Chaque jour, chaque semaine, nous vous offrons un petit panorama des opérations de marketing mobile, à travers le monde, qui nous paraissent les plus pertinentes, afin de leur offrir une vitrine et d’enrichir vos connaissances en la matière, mais aussi pour vous inspirer…
Il nous arrive également parfois d’en critiquer certaines qui, en plus d’être totalement inefficaces, portent un préjudice certain à l’univers de la communication via le mobile, et en retardent le développement.
Entendons-nous bien, notre propos n’a jamais été de dire que le marketing mobile était la solution à tous les problèmes des annonceurs, et que la communication de demain serait mobile ou ne serait pas.
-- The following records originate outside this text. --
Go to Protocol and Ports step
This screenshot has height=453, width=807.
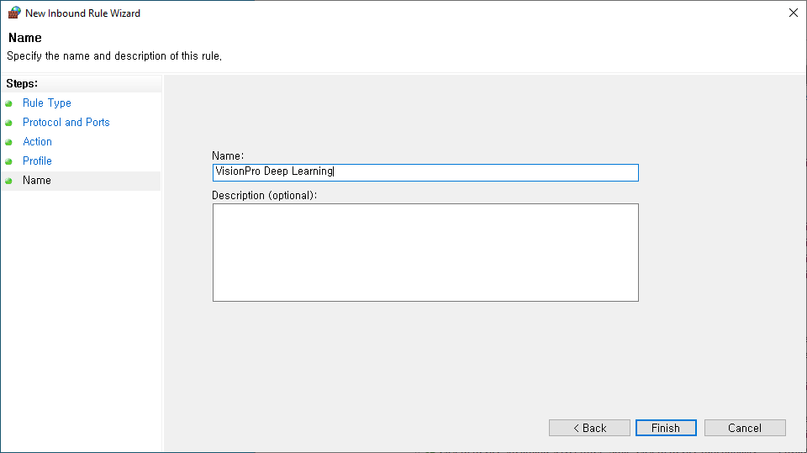(66, 123)
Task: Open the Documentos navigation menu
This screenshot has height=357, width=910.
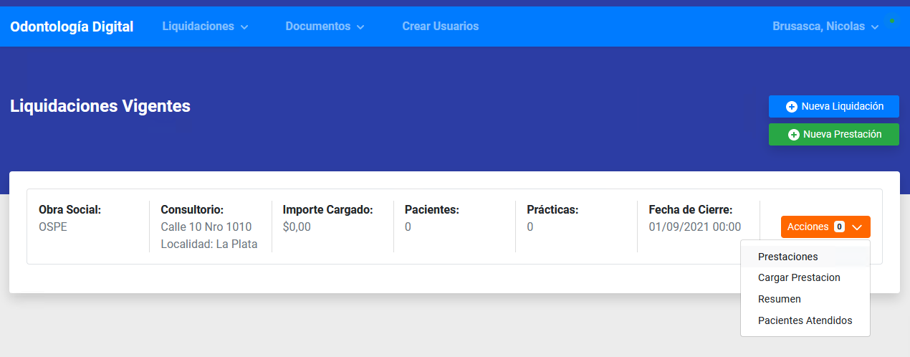Action: [x=317, y=27]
Nous pensons plutôt, qu’une campagne sur des supports traditionnels, peut énormément gagner à intégrer des solutions mobiles, permettant ainsi, de créer un nouveau lien entre l’annonceur et ses clients et ce, surtout en période de crise.
Aujourd’hui, grâce à une étude réalisée par l’institut Ifop pour le groupe HighCo, on peut concrètement constater que, contrairement à ce que beaucoup racontent (à tort) au sujet, notamment, du caractère “intrusif” de l’envoi de SMS, ou de la “non-réceptivité” des utilisateurs de mobiles au message des marques… les Français se montrent de plus en plus intéressés par les médias digitaux.
En effet, 86% se déclarent disposés à recevoir des informations de la part d’une enseigne dont ils possèdent la carte de fidélité par e-mail, 79% via un espace personnalisé sur le site internet du magasin et 35% sur un espace personnalisé sur le site internet mobile du magasin. Sur ce dernier support (mobile), les contenus qui les intéressent le plus sont les bons de réduction (75% des répondants), les offres promotionnelles (73%) et des relevés de points de fidélité (70%).
Il parait donc évident, au vu de ces chiffres, qu’il devient nécessaire d’intégrer une “brique” mobile dans sa stratégie de communication.
Les clients et consommateurs sont demandeurs de ce type de services, et si aujourd’hui cela est un “plus” pour l’image d’une marque, demain, cela sera considéré comme, le minimum qu’une marque puisse apporter à ses clients.